> Exercise brief: Collect each line in the rows below that contains the string "width".

> Material supplied:
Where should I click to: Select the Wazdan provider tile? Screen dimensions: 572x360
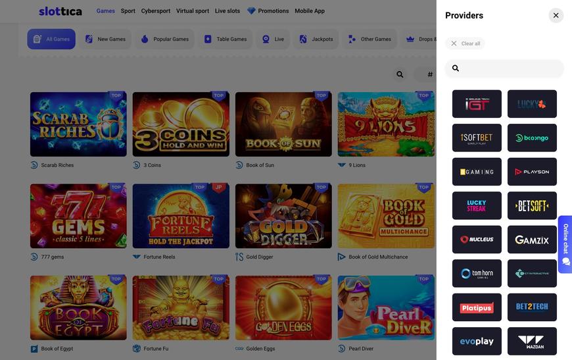click(x=532, y=341)
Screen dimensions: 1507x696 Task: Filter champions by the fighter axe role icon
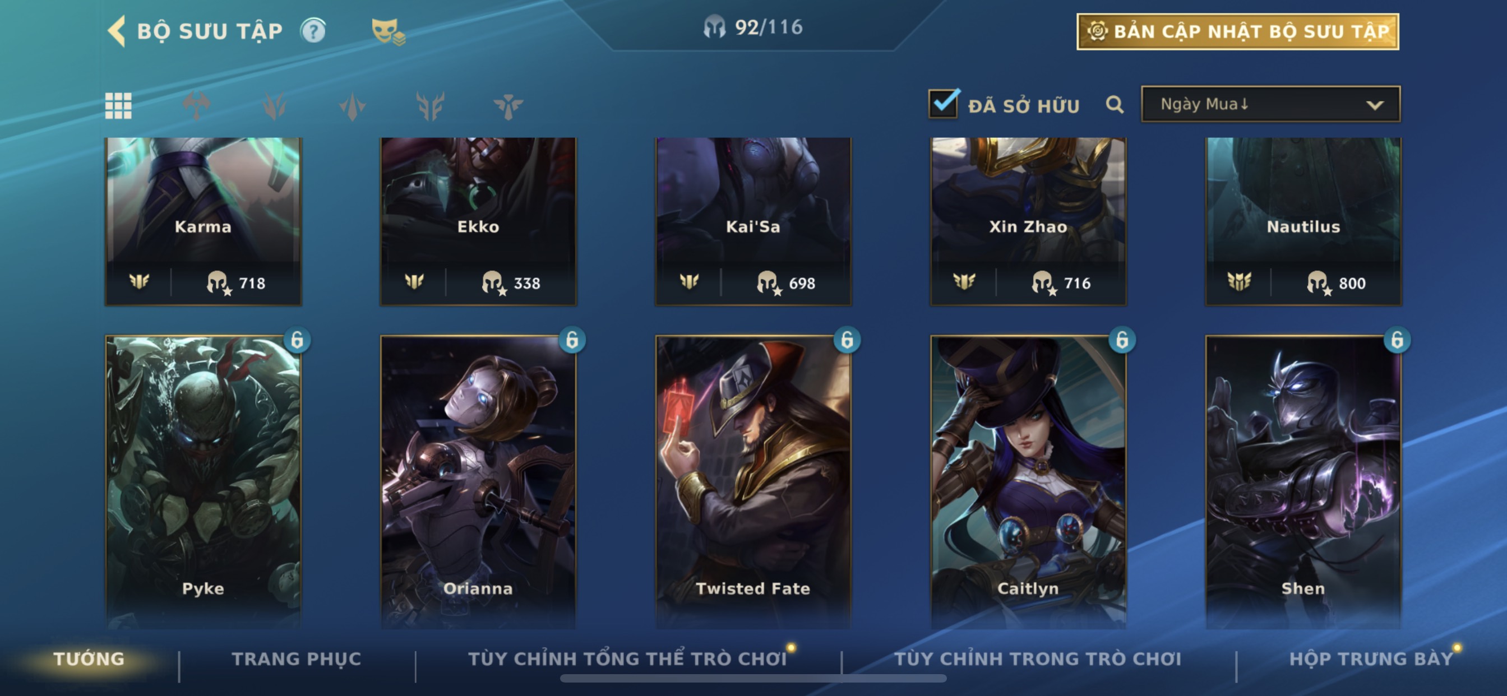click(197, 106)
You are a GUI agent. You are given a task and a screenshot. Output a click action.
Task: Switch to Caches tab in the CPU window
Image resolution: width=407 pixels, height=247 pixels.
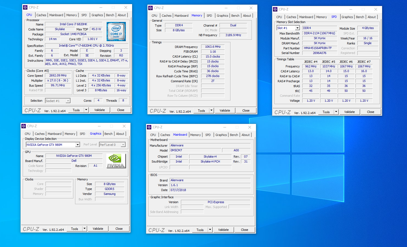(x=41, y=15)
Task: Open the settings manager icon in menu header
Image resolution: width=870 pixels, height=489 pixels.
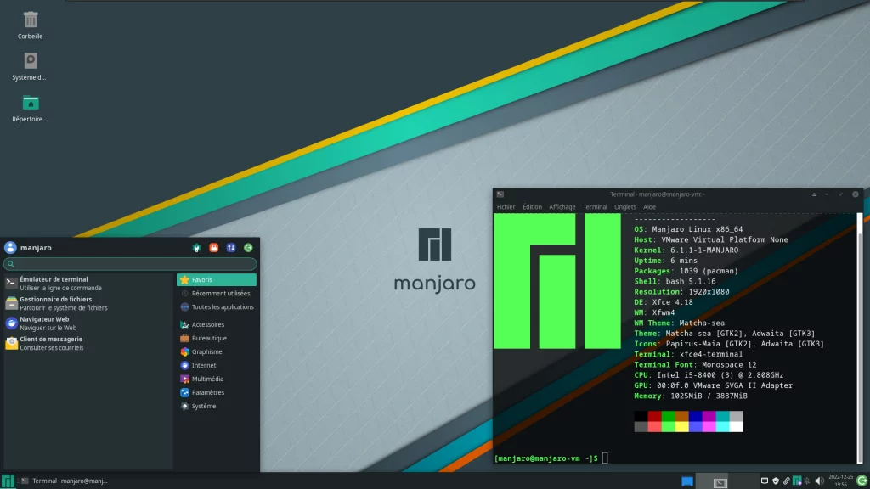Action: (197, 248)
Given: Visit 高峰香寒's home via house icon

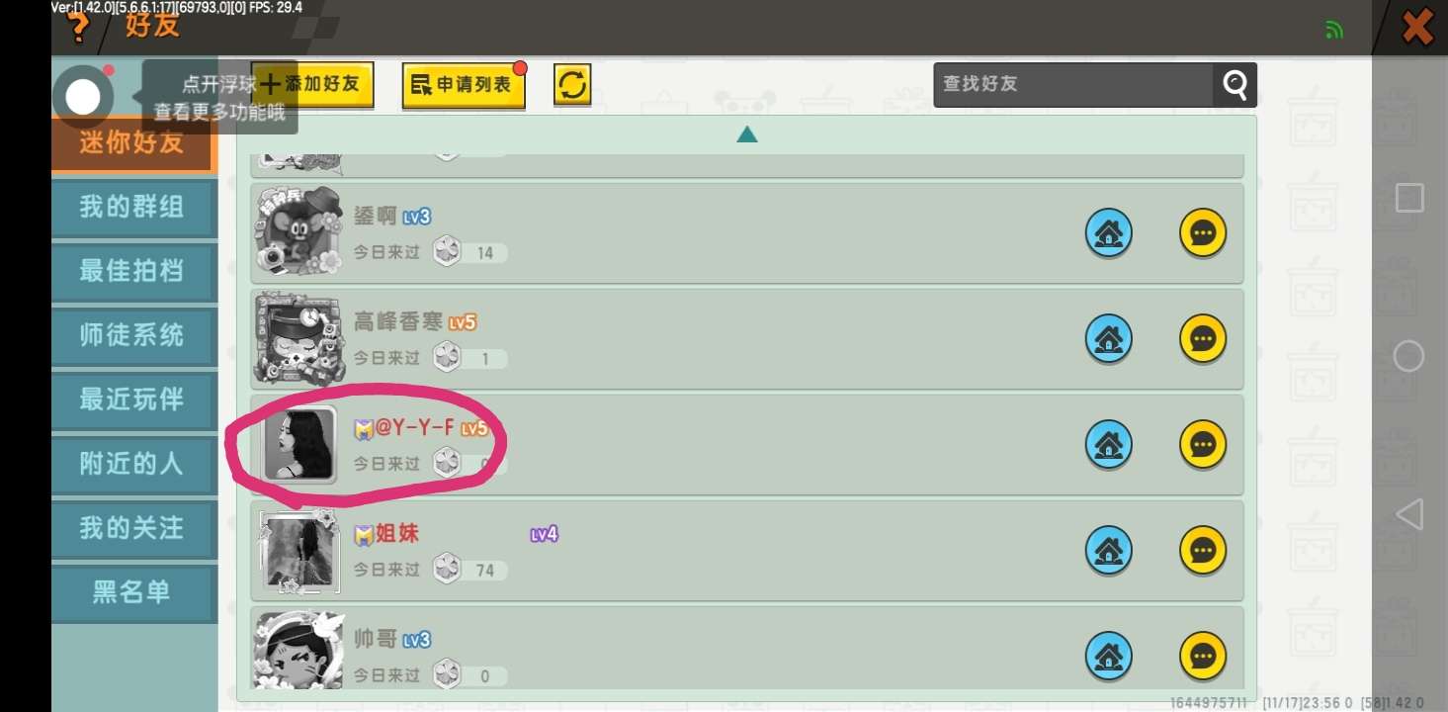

> Task result:
Image resolution: width=407 pixels, height=247 pixels.
Image resolution: width=870 pixels, height=489 pixels.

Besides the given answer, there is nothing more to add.